IEEE/ACM Trans Comput Biol Bioinform. 2018 Mar-Apr;15(2):673-687. doi: 10.1109/TCBB.2016.2636207. Epub 2016 Dec 6.
Identification of combinatorial markers from multiple data sources is a challenging task in bioinformatics. Here, we propose a novel computational framework for identifying significant combinatorial markers ( s) using both gene expression and methylation data. The gene expression and methylation data are integrated into a single continuous data as well as a (post-discretized) boolean data based on their intrinsic (i.e., inverse) relationship. A novel combined score of methylation and expression data (viz., ) is introduced which is computed on the integrated continuous data for identifying initial non-redundant set of genes. Thereafter, (maximal) frequent closed homogeneous genesets are identified using a well-known biclustering algorithm applied on the integrated boolean data of the determined non-redundant set of genes. A novel sample-based weighted support ( ) is then proposed that is consecutively calculated on the integrated boolean data of the determined non-redundant set of genes in order to identify the non-redundant significant genesets. The top few resulting genesets are identified as potential s. Since our proposed method generates a smaller number of significant non-redundant genesets than those by other popular methods, the method is much faster than the others. Application of the proposed technique on an expression and a methylation data for Uterine tumor or Prostate Carcinoma produces a set of significant combination of markers. We expect that such a combination of markers will produce lower false positives than individual markers.

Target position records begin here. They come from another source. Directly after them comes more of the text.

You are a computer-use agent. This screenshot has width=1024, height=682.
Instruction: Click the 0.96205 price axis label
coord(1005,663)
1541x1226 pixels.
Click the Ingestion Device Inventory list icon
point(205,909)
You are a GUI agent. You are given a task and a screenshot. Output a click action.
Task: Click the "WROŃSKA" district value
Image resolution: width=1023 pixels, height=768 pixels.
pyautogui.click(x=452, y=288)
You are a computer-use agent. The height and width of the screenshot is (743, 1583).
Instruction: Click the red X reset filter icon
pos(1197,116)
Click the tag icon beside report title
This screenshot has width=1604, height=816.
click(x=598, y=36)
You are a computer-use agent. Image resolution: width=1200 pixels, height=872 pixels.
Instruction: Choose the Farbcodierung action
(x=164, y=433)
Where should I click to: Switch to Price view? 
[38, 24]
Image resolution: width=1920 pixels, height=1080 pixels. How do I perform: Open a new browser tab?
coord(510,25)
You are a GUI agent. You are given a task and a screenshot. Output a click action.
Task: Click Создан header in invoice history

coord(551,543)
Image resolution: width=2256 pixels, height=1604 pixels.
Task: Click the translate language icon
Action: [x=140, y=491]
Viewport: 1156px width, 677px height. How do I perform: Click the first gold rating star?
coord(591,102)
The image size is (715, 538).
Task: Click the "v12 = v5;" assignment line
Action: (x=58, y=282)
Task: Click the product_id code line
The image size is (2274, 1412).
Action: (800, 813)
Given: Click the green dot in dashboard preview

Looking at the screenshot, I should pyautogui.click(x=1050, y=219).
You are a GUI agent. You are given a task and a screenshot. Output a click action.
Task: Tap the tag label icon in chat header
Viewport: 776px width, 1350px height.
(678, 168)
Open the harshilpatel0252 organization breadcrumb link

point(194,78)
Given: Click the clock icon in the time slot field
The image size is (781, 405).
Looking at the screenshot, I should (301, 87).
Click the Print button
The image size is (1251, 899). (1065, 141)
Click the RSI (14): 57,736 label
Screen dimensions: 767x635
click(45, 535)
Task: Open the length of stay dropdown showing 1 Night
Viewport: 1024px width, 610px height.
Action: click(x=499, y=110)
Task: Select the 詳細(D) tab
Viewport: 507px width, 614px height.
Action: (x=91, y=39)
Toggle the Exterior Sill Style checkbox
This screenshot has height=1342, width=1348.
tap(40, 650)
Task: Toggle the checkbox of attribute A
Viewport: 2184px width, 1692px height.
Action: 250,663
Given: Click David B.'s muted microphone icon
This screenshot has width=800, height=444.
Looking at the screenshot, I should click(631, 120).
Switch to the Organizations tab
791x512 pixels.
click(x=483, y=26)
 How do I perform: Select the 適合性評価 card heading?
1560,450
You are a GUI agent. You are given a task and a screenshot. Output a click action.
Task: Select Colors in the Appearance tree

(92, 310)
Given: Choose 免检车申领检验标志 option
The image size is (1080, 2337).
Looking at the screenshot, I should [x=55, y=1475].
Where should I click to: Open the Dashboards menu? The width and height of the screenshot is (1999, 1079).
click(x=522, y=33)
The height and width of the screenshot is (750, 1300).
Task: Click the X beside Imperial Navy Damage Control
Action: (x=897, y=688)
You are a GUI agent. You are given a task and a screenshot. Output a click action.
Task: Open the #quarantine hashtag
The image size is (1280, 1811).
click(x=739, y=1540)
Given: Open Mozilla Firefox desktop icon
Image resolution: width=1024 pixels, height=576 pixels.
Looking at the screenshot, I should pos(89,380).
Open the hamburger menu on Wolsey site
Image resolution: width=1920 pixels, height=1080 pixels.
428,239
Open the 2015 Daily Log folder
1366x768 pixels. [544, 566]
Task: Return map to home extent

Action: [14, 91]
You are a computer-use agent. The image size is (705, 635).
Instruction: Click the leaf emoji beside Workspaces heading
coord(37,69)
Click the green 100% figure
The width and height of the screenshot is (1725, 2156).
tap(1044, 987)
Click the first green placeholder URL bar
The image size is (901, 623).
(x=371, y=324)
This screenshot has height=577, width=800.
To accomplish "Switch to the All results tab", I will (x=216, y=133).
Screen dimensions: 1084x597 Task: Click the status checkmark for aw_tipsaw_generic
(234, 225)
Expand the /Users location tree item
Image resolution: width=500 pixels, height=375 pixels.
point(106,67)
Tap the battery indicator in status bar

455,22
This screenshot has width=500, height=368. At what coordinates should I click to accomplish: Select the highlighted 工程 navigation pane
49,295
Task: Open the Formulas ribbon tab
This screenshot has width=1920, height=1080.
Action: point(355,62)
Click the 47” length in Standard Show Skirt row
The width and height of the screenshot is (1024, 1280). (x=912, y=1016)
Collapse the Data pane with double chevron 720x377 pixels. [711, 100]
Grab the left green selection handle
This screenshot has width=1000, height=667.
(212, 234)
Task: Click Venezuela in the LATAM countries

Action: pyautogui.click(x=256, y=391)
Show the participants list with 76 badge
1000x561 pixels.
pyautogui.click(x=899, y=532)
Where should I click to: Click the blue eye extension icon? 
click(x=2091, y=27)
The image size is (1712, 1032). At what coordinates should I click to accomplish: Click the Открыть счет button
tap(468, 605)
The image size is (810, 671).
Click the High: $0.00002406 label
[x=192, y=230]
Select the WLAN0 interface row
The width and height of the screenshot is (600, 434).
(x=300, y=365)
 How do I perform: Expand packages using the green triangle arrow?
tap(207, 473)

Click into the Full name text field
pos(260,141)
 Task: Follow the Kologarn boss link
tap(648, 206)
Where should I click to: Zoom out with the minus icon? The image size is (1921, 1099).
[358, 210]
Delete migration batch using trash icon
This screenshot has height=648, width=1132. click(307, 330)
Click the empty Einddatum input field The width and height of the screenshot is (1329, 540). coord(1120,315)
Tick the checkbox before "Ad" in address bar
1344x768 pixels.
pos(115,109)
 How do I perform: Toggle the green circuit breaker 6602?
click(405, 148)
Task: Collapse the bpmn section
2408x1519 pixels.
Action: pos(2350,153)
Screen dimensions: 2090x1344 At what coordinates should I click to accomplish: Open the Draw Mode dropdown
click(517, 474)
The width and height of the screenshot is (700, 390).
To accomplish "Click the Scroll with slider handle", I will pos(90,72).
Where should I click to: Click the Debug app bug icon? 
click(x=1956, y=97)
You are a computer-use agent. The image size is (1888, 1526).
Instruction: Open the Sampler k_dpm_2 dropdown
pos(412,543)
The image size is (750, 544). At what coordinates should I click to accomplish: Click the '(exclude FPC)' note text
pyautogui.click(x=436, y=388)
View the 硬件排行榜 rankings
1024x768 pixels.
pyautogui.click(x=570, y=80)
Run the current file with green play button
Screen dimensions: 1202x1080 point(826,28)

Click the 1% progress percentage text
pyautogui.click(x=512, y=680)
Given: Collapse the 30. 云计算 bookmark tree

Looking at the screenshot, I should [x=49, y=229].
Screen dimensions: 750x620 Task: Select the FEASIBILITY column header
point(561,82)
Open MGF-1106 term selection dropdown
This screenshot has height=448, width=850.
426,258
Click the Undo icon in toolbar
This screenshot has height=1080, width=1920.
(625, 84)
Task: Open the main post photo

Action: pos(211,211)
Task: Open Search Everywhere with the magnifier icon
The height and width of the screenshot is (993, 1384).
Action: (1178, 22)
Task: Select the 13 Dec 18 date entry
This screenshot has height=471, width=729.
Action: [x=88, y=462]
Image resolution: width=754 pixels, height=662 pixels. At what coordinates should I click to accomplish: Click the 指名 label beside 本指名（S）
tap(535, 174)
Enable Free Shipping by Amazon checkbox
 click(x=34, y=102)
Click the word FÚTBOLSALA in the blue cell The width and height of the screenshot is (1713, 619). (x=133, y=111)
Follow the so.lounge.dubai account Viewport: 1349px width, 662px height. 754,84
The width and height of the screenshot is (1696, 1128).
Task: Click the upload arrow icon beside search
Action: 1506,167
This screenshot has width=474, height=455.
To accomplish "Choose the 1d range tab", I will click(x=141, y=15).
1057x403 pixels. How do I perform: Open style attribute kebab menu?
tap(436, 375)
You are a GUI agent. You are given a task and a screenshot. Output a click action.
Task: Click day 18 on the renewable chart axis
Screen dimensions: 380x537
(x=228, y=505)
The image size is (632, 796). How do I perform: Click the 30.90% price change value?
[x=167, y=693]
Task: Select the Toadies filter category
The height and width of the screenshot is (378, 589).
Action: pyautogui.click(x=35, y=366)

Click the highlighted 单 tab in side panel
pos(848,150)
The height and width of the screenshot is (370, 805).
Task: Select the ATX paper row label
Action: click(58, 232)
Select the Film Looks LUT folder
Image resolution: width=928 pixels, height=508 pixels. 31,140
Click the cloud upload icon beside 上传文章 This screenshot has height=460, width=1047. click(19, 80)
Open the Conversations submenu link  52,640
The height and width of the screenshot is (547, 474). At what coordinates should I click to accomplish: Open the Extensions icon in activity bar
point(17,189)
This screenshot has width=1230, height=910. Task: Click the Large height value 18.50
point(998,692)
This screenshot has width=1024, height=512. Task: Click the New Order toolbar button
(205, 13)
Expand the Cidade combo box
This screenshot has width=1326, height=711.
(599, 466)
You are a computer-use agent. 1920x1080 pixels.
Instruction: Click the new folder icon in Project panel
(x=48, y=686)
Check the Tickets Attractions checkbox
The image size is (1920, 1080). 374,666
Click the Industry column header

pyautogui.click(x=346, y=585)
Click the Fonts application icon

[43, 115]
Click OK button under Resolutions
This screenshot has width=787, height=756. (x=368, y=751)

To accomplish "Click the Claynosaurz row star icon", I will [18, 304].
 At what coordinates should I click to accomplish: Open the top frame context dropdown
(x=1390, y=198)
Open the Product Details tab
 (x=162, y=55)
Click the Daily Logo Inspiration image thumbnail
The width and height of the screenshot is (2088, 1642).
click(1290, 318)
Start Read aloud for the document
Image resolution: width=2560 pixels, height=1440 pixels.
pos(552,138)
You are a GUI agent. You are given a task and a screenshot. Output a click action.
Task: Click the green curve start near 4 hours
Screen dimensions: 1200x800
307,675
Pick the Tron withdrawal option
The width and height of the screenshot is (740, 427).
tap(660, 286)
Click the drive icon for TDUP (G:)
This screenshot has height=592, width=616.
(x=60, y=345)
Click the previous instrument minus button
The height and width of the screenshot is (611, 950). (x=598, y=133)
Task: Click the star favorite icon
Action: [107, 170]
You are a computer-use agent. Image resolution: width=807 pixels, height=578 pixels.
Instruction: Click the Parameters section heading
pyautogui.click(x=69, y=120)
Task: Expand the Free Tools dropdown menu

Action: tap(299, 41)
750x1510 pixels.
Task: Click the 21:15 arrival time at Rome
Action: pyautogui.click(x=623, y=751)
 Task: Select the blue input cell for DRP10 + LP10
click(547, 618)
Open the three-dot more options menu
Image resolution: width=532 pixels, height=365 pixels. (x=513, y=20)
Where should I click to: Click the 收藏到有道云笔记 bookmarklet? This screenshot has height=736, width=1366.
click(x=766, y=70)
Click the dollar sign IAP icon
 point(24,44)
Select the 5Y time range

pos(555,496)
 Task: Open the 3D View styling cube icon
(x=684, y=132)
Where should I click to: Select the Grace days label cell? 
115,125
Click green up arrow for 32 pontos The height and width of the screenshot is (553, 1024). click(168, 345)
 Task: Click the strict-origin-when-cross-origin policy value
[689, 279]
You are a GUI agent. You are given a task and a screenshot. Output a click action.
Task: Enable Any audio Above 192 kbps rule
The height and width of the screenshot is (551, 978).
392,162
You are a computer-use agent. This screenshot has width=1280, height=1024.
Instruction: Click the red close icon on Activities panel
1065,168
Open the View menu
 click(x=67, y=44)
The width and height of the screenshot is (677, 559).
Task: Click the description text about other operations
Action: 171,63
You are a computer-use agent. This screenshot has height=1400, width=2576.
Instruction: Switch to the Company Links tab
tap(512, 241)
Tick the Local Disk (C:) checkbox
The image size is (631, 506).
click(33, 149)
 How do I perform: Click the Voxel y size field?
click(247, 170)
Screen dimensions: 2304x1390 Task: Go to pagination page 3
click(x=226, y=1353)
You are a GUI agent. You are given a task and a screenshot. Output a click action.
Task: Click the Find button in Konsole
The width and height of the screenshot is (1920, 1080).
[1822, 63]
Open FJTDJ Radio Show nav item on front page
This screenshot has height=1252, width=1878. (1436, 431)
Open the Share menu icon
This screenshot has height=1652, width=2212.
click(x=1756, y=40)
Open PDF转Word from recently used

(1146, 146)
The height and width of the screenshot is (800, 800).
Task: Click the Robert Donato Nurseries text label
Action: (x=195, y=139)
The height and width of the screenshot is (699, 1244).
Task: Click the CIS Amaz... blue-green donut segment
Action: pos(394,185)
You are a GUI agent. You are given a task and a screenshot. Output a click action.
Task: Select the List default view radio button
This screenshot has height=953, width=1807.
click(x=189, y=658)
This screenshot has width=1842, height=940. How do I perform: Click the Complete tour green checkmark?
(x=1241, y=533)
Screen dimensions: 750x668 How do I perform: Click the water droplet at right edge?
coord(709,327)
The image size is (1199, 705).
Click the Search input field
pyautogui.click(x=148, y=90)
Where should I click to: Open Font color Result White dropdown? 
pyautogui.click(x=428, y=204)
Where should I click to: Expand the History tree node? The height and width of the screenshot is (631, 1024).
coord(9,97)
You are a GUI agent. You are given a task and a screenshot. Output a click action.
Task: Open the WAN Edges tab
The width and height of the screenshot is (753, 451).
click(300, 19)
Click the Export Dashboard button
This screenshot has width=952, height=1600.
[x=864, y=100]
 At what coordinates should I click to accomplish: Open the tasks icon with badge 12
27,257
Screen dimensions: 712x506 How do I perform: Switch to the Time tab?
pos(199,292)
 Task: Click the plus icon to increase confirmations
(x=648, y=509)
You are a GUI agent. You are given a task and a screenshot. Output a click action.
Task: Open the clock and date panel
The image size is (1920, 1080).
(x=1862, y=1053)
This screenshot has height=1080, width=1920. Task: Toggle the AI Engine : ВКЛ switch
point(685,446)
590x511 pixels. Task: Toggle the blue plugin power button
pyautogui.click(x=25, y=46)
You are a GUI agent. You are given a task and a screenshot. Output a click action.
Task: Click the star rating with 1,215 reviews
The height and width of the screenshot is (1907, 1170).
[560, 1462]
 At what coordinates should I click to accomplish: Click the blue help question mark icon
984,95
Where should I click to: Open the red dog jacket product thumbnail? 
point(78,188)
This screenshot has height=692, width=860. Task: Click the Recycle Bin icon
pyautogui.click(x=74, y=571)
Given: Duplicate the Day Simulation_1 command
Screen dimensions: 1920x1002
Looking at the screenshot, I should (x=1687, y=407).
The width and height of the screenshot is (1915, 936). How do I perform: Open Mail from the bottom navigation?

从多个数据源中识别组合标记是生物信息学中的一项具有挑战性的任务。在这里,我们提出了一种新的计算框架,用于使用基因表达和甲基化数据识别有意义的组合标记(s)。将基因表达和甲基化数据集成到单个连续数据以及基于其内在(即反演)关系的(离散后)布尔数据中。引入了一种新的甲基化和表达数据的组合得分(即),该得分是在集成连续数据上计算的,用于识别初始非冗余基因集。此后,使用一种著名的双聚类算法,在确定的非冗余基因集的集成布尔数据上识别(最大)频繁封闭同质基因集。然后提出了一种新的基于样本的加权支持(),该支持在确定的非冗余基因集的集成布尔数据上连续计算,以识别非冗余有意义的基因集。排在前几位的基因集被确定为潜在的 s。由于我们提出的方法生成的有意义的非冗余基因集数量少于其他流行方法,因此该方法比其他方法快得多。将所提出的技术应用于子宫肿瘤或前列腺癌的表达和甲基化数据会产生一组有意义的标记组合。我们期望这样的标记组合比单个标记产生更低的假阳性率。